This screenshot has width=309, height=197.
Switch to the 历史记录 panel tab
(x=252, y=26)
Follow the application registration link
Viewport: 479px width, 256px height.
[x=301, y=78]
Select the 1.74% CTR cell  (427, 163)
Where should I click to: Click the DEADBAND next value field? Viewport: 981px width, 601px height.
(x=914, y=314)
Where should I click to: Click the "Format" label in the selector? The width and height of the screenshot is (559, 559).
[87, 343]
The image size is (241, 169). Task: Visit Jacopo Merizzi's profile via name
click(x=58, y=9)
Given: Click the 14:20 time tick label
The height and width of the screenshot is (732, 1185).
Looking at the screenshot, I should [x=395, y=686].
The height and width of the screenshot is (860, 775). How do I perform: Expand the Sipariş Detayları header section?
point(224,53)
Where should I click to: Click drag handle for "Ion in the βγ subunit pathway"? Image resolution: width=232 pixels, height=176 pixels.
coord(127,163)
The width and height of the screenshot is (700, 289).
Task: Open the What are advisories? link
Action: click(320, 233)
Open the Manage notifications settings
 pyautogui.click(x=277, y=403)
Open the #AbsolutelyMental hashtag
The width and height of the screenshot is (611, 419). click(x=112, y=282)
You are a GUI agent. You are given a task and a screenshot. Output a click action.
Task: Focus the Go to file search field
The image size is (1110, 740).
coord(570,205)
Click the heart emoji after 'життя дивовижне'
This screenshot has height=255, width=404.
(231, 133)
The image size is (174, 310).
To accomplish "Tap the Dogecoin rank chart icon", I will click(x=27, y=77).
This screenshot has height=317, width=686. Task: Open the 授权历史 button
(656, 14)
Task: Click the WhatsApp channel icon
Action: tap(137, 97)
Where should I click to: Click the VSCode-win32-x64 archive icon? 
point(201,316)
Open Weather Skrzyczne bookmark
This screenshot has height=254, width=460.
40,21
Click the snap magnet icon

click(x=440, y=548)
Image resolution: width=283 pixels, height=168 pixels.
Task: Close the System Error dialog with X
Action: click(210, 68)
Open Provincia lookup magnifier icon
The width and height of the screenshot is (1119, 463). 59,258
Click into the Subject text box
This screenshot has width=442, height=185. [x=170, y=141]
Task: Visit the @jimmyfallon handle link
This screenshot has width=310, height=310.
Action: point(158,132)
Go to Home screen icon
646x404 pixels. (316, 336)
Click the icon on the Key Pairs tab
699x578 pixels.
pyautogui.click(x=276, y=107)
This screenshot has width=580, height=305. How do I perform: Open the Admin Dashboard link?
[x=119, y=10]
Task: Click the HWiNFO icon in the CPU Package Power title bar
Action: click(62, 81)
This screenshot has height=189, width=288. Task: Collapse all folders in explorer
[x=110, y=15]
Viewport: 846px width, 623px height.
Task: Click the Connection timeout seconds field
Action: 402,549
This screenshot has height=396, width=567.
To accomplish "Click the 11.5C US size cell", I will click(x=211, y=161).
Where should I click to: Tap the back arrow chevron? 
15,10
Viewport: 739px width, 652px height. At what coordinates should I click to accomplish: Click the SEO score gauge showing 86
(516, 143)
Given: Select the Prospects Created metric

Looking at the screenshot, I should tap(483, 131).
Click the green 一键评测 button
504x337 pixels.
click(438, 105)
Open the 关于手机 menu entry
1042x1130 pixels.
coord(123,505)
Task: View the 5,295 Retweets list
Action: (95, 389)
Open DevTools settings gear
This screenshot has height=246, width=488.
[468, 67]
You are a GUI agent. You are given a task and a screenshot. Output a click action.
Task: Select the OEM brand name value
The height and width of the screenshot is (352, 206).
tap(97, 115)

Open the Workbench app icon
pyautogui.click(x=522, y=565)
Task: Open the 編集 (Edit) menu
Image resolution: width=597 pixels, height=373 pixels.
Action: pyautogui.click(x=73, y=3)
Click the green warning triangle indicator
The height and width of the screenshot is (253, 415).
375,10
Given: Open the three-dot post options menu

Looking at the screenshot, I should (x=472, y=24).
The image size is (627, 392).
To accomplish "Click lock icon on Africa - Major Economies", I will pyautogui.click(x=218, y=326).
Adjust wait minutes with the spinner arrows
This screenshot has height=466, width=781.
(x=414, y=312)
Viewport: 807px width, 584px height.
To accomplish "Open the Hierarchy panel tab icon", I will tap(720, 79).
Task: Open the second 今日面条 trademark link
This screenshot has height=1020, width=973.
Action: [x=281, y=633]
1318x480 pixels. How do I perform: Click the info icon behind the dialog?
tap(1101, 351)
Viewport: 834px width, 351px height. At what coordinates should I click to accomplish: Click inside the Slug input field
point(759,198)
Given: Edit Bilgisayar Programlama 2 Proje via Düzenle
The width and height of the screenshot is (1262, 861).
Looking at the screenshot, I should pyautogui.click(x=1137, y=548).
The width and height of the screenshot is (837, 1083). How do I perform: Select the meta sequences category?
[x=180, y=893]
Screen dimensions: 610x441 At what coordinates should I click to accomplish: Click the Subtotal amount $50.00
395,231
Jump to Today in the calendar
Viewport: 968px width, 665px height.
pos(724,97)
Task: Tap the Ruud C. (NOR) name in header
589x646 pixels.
★ ★ ★
Set problem: Extract every line of the records and repeat each one exactly as it appears.

Worked solution:
This screenshot has width=309, height=197.
Switch to the 历史记录 panel tab
(x=252, y=26)
Follow the application registration link
Viewport: 479px width, 256px height.
[x=301, y=78]
Select the 1.74% CTR cell  (427, 163)
Where should I click to: Click the DEADBAND next value field? Viewport: 981px width, 601px height.
(x=914, y=314)
Where should I click to: Click the "Format" label in the selector? The width and height of the screenshot is (559, 559).
[87, 343]
The image size is (241, 169). Task: Visit Jacopo Merizzi's profile via name
click(x=58, y=9)
Given: Click the 14:20 time tick label
The height and width of the screenshot is (732, 1185).
Looking at the screenshot, I should [x=395, y=686].
The height and width of the screenshot is (860, 775). How do I perform: Expand the Sipariş Detayları header section?
point(224,53)
Where should I click to: Click drag handle for "Ion in the βγ subunit pathway"? Image resolution: width=232 pixels, height=176 pixels.
coord(127,163)
The width and height of the screenshot is (700, 289).
Task: Open the What are advisories? link
Action: click(320, 233)
Open the Manage notifications settings
 pyautogui.click(x=277, y=403)
Open the #AbsolutelyMental hashtag
The width and height of the screenshot is (611, 419). click(x=112, y=282)
You are a GUI agent. You are given a task and a screenshot. Output a click action.
Task: Focus the Go to file search field
The image size is (1110, 740).
coord(570,205)
Click the heart emoji after 'життя дивовижне'
This screenshot has height=255, width=404.
(231, 133)
The image size is (174, 310).
To accomplish "Tap the Dogecoin rank chart icon", I will click(x=27, y=77).
This screenshot has height=317, width=686. Task: Open the 授权历史 button
(656, 14)
Task: Click the WhatsApp channel icon
Action: tap(137, 97)
Where should I click to: Click the VSCode-win32-x64 archive icon? 
point(201,316)
Open Weather Skrzyczne bookmark
This screenshot has height=254, width=460.
40,21
Click the snap magnet icon

click(x=440, y=548)
Image resolution: width=283 pixels, height=168 pixels.
Task: Close the System Error dialog with X
Action: click(210, 68)
Open Provincia lookup magnifier icon
The width and height of the screenshot is (1119, 463). 59,258
Click into the Subject text box
This screenshot has width=442, height=185. [x=170, y=141]
Task: Visit the @jimmyfallon handle link
This screenshot has width=310, height=310.
Action: point(158,132)
Go to Home screen icon
646x404 pixels. (316, 336)
Click the icon on the Key Pairs tab
699x578 pixels.
pyautogui.click(x=276, y=107)
This screenshot has width=580, height=305. How do I perform: Open the Admin Dashboard link?
[x=119, y=10]
Task: Click the HWiNFO icon in the CPU Package Power title bar
Action: click(62, 81)
This screenshot has height=189, width=288. Task: Collapse all folders in explorer
[x=110, y=15]
Viewport: 846px width, 623px height.
Task: Click the Connection timeout seconds field
Action: 402,549
This screenshot has height=396, width=567.
To accomplish "Click the 11.5C US size cell", I will click(x=211, y=161).
Where should I click to: Tap the back arrow chevron? 
15,10
Viewport: 739px width, 652px height. At what coordinates should I click to accomplish: Click the SEO score gauge showing 86
(516, 143)
Given: Select the Prospects Created metric

Looking at the screenshot, I should tap(483, 131).
Click the green 一键评测 button
504x337 pixels.
click(438, 105)
Open the 关于手机 menu entry
1042x1130 pixels.
coord(123,505)
Task: View the 5,295 Retweets list
Action: (95, 389)
Open DevTools settings gear
This screenshot has height=246, width=488.
[468, 67]
You are a GUI agent. You are given a task and a screenshot. Output a click action.
Task: Select the OEM brand name value
The height and width of the screenshot is (352, 206).
tap(97, 115)

Open the Workbench app icon
pyautogui.click(x=522, y=565)
Task: Open the 編集 (Edit) menu
Image resolution: width=597 pixels, height=373 pixels.
Action: pyautogui.click(x=73, y=3)
Click the green warning triangle indicator
The height and width of the screenshot is (253, 415).
375,10
Given: Open the three-dot post options menu

Looking at the screenshot, I should (x=472, y=24).
The image size is (627, 392).
To accomplish "Click lock icon on Africa - Major Economies", I will pyautogui.click(x=218, y=326).
Adjust wait minutes with the spinner arrows
This screenshot has height=466, width=781.
(x=414, y=312)
Viewport: 807px width, 584px height.
To accomplish "Open the Hierarchy panel tab icon", I will tap(720, 79).
Task: Open the second 今日面条 trademark link
This screenshot has height=1020, width=973.
Action: [x=281, y=633]
1318x480 pixels. How do I perform: Click the info icon behind the dialog?
tap(1101, 351)
Viewport: 834px width, 351px height. At what coordinates should I click to accomplish: Click inside the Slug input field
point(759,198)
Given: Edit Bilgisayar Programlama 2 Proje via Düzenle
The width and height of the screenshot is (1262, 861).
Looking at the screenshot, I should pyautogui.click(x=1137, y=548).
The width and height of the screenshot is (837, 1083). How do I perform: Select the meta sequences category?
[x=180, y=893]
Screen dimensions: 610x441 At what coordinates should I click to accomplish: Click the Subtotal amount $50.00
395,231
Jump to Today in the calendar
Viewport: 968px width, 665px height.
pos(724,97)
Task: Tap the Ruud C. (NOR) name in header
589x646 pixels.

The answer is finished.